Lo cuestionable no es que se hayan sorprendido sino que, en contados casos, ha parecido inverosímil, extraño, "malo" y hasta inaceptable.
Y en ese torbellino de opiniones también tuve que manifestar mi enojo contra la persona que menos se lo merecía: mi esposa. Ella, quien aprendió en el seno familiar que se puede convivir con creencias y no creencias.
No voy a ocultar ni disculparme por lo que hice porque bien justificado y realizado está, todo ocurre con un objetivo y esta situación no fue la excepción.
Sin embargo, quiero dejar sentada una inquietud. ¿Tan desubicado resulta que yo elija conocer y creer lo que yo quiera?
Mi afán es ese: conocer, sentir, vivir sin más límites que los que yo establezca.
No tengo interés en llevar más etiquetas que mis apellidos y mi afinidad con Emelec. Si por default tengo que convivir con la de ateo, la acepto, pero honestamente ni esa me interesa porque tal como se lleva esa condición, donde la mayoría de sus adherentes degradan la opinión ajena, me resulta vacía.
Es evidente también que muchos tienen problemas de tolerancia con los criterios contrarios y conflictivos con sus causas ideológicas.

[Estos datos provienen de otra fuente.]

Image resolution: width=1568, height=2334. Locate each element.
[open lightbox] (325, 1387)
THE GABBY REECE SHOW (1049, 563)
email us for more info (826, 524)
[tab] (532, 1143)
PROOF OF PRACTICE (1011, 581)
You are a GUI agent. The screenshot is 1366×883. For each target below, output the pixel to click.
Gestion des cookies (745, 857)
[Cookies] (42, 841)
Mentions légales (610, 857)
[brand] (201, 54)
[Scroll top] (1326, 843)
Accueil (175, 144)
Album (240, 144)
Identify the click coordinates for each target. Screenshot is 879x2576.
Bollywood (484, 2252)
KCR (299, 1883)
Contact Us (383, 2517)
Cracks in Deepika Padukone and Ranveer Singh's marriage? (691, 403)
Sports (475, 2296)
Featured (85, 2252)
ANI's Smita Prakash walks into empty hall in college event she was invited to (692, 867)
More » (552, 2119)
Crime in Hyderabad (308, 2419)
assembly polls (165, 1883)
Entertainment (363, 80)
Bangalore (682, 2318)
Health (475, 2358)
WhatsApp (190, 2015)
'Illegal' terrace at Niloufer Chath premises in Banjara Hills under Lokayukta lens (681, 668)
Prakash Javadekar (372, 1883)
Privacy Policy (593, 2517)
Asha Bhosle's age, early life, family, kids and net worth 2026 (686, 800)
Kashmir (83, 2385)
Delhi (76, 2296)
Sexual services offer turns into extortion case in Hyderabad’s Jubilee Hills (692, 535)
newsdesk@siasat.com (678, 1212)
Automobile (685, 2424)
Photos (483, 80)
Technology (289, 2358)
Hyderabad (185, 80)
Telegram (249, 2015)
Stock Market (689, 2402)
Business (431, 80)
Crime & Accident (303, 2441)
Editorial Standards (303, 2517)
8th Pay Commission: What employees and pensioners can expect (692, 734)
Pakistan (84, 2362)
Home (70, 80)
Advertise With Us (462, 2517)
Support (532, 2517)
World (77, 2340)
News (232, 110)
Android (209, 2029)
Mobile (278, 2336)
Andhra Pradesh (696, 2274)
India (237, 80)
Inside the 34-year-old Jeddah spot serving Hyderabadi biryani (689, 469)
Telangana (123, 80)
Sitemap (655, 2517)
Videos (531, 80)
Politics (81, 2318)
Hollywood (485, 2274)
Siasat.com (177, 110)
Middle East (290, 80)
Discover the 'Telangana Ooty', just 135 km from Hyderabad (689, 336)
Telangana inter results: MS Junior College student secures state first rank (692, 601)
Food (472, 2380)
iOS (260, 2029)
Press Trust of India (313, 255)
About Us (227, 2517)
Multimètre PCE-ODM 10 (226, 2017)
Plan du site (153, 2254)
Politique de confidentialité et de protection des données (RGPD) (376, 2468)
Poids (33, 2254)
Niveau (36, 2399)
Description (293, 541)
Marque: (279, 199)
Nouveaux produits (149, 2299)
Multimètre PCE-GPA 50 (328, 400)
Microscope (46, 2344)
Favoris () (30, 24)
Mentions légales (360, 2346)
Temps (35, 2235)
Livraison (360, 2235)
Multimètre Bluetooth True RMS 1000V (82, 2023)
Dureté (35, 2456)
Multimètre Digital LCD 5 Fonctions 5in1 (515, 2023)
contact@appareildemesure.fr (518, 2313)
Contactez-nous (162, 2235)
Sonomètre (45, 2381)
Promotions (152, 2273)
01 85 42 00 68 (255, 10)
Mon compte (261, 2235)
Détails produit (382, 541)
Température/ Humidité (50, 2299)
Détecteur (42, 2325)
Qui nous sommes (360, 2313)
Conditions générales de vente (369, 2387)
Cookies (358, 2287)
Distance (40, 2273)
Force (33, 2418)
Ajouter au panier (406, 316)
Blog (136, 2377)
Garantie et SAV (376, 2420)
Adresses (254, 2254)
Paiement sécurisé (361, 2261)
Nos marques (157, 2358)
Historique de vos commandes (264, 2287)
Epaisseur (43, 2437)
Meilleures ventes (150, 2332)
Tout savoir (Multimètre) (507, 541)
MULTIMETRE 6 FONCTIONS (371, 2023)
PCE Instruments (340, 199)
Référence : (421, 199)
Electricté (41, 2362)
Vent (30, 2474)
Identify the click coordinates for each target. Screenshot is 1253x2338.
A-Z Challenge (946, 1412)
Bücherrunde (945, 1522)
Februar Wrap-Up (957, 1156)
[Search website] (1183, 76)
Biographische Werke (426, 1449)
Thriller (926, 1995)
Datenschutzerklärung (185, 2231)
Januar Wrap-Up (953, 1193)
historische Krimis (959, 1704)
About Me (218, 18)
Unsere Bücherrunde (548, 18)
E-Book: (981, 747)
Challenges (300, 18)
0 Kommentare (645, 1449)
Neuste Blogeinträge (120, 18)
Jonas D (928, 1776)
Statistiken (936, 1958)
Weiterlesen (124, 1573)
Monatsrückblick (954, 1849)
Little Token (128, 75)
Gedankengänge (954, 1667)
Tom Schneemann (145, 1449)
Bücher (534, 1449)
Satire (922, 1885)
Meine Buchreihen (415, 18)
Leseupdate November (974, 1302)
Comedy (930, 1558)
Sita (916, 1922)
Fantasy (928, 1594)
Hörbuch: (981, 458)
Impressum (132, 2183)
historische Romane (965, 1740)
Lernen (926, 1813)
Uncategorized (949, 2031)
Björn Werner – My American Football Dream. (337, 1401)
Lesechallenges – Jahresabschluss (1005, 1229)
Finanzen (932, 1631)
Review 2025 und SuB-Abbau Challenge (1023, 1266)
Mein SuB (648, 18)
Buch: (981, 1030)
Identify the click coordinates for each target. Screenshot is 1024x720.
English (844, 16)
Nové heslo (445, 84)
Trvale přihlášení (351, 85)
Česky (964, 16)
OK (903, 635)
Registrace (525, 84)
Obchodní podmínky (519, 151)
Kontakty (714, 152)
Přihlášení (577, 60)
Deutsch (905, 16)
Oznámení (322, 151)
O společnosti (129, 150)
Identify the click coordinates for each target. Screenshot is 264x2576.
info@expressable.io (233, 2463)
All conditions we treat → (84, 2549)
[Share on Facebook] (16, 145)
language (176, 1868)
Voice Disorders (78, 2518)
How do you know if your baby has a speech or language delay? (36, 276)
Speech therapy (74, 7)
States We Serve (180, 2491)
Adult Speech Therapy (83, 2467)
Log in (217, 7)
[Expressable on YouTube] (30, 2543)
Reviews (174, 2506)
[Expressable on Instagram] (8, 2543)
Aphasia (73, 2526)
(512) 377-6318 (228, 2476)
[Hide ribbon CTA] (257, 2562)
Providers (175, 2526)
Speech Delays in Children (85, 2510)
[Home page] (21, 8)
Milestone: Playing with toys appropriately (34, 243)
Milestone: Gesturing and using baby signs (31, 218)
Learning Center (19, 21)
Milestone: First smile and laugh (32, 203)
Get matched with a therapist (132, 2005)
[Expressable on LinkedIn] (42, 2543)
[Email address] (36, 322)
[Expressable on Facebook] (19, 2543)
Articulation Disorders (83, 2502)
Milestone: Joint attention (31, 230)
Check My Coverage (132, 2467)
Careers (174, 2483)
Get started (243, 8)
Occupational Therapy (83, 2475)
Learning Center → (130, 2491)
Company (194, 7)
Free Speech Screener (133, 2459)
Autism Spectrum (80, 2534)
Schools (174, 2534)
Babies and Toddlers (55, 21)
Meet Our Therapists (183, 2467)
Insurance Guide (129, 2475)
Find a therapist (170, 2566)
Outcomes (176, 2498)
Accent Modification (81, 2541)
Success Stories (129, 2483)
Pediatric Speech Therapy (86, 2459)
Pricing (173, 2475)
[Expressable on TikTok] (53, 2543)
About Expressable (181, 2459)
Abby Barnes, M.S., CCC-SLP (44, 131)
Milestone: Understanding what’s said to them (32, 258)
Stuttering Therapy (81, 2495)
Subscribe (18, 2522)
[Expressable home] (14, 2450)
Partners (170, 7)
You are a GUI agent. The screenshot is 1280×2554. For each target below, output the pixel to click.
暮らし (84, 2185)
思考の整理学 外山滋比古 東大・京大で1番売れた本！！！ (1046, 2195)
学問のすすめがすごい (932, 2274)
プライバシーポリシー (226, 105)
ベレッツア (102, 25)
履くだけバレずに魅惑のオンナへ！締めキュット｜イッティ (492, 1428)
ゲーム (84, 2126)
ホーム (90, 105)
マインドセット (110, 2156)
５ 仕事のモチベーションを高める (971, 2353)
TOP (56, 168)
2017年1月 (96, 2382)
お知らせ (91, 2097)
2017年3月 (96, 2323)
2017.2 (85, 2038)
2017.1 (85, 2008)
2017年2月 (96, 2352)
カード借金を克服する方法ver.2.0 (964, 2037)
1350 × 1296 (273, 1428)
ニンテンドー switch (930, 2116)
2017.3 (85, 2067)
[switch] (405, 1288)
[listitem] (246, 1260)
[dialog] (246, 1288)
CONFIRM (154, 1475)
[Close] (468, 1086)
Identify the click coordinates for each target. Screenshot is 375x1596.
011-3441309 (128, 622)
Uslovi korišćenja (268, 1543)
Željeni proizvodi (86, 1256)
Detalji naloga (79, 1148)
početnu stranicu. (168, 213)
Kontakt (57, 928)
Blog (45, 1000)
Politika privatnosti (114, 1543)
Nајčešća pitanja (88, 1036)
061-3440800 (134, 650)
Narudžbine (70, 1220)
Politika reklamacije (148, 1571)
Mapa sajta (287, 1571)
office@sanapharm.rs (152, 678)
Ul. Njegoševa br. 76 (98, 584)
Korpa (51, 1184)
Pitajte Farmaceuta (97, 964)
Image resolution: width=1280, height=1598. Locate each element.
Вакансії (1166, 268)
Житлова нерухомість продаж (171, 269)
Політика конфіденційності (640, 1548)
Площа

Quieren percibir las cosas así, por mí bien, cada quien con su código de felicidad, moral y ética.
Por mi lado, seguiré siendo el de siempre, el que le gusta leer -aún los libros teológicos y cristianos-, el amigo leal, el compañero solidario, el emelecista cuasifanático, el hermano amoroso, el primo chistoso, el sobrino que "defiende lo indefendible", el hijo "inteligente pero necio"...
...El esposo y padre.
Mientras mi ciclo biológico y las circunstancias así lo permitan.